I dropped the brush and comb and turned to glare at him. "Because women are judged much more than men on their appearance, and hair is a big part of that."

"I think you do it to yourself," he said smugly.

I walked a step forward. "So are you telling me," I asked, "that how your hair looks plays absolutely no part in your day."

"Yes, that's right," he said.

"So you don't think people judge you by your hair, and you're not at all affected by what your hair looks like?" I asked again.

"Exactly," he answered.

"Fine," I said. "You're telling me that if I asked you to shave both sides of your head and dye the top bright red, you'd have no problem with it because how your hair looks doesn't matter one little bit to you and doesn't affect at all how you're seen?"

"Um," said my husband.

I raised my eyebrows and looked at him.

"Okay, in that very extreme example, yes, I probably would feel uncomfortable."

"Well that's what women feel like daily," I said. "A bad hair day is like going out in public with a reverse purple mohawk and waiting to see what people think."

We don't talk much about hair anymore.

Still, Thursday's haircut was a bad one. Well, I shouldn't say bad. My hairdresser is very skilled and even though the cut is much too short for my liking, it's still a good cut in that it has some style to it. It's just WAY shorter than I wanted.

Think of Sharon Stone's spikey little haircut and go about 1/2 an inch shorter all the way around and that's what I'm dealing with.

**STORED DATA:**

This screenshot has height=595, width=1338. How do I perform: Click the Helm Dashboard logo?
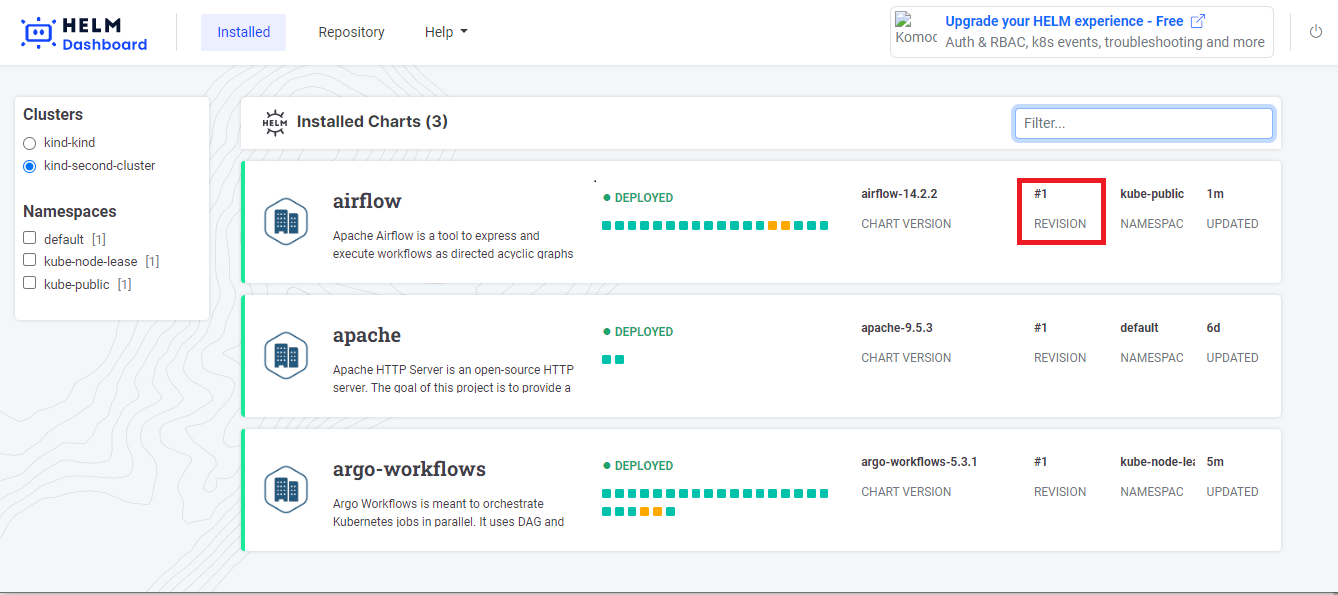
---
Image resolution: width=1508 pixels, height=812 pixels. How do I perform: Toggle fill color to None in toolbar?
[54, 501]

**EXERCISE PROMPT:**
Reproduce the passage about hair and the too-short haircut in full, word for word, with its punctuation and paragraph breaks intact.

**SOLUTION FOR THIS EXERCISE:**
I dropped the brush and comb and turned to glare at him. "Because women are judged much more than men on their appearance, and hair is a big part of that."

"I think you do it to yourself," he said smugly.

I walked a step forward. "So are you telling me," I asked, "that how your hair looks plays absolutely no part in your day."

"Yes, that's right," he said.

"So you don't think people judge you by your hair, and you're not at all affected by what your hair looks like?" I asked again.

"Exactly," he answered.

"Fine," I said. "You're telling me that if I asked you to shave both sides of your head and dye the top bright red, you'd have no problem with it because how your hair looks doesn't matter one little bit to you and doesn't affect at all how you're seen?"

"Um," said my husband.

I raised my eyebrows and looked at him.

"Okay, in that very extreme example, yes, I probably would feel uncomfortable."

"Well that's what women feel like daily," I said. "A bad hair day is like going out in public with a reverse purple mohawk and waiting to see what people think."

We don't talk much about hair anymore.

Still, Thursday's haircut was a bad one. Well, I shouldn't say bad. My hairdresser is very skilled and even though the cut is much too short for my liking, it's still a good cut in that it has some style to it. It's just WAY shorter than I wanted.

Think of Sharon Stone's spikey little haircut and go about 1/2 an inch shorter all the way around and that's what I'm dealing with.